National Center for Geographic Information and Analysis
A Role for Geographic Information Systems in the Secondary Schools: An Assessment of the Current Status and Future Possibilities
- Author(s): Palladino, Steve
- et al.
The roles for geographic information systems (GIS) in the secondary schools are investigated in this foundational research carried out in conjunction with the Secondary Education Project (SEP) of the National Center for Geographic Information and Analysis. It is the first comprehensive examination of GIS use in the pre-collegiate environment. A pilot study including a one week workshop for secondary school teachers found that teachers could identify roles for GIS in their classrooms. The positive results of the pilot study resulted in an extension of the research to include the interface between secondary school geography education and GIS in the classroom, the technological environment in the schools and the potential ramifications for GIS activities, and the examples provided by existing GIS efforts for and in the schools.
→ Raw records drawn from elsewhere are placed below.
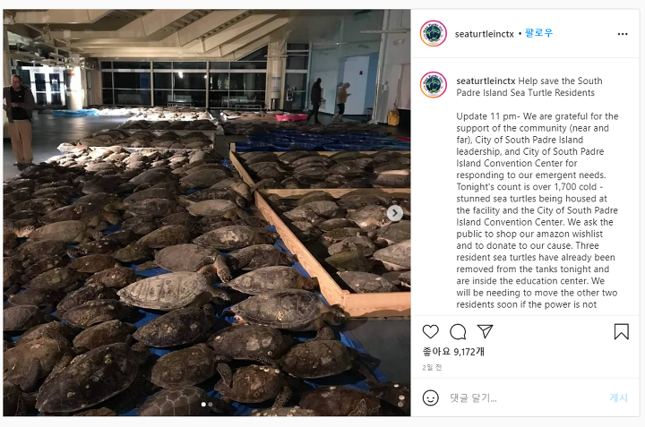Follow the account with the blue 팔로우 link
645x427 pixels.
[539, 33]
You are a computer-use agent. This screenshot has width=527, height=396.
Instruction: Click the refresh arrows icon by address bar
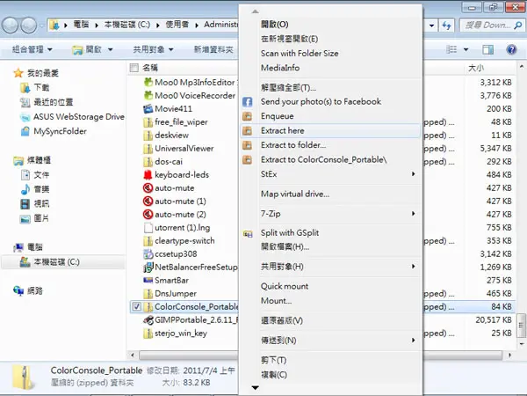tap(446, 26)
This extension led to the conclusion that GIS can play an important role in geography education. It was also established that rudimentary computer infrastructure presently found in many schools limits GIS use, but the inevitable upgrading of computers in the schools and the increasingly user-friendly and personal computer compatible GIS software indicate that major technological barriers to GIS use in the schools will be overcome in the near future. Current GIS efforts in the schools are small scale and often non-transferable, but GIS industry initiatives, government and higher education institution outreach, and emerging national standards in geography signal an increasing adoption of GIS activities by the schools. There is a need for GIS software designed for the schools and corresponding curriculum materials. Teachers must also have opportunities to learn about GIS and apply it to their instruction. Additional research questions related to the cognitive benefits of GIS-based education and the capacity of students to utilize specific aspects of GIS are suggested.
Steve Palladino was the NCGIA Education Director in the mid-1990s.
Note: pagination in this pdf differs from the Table of Contents.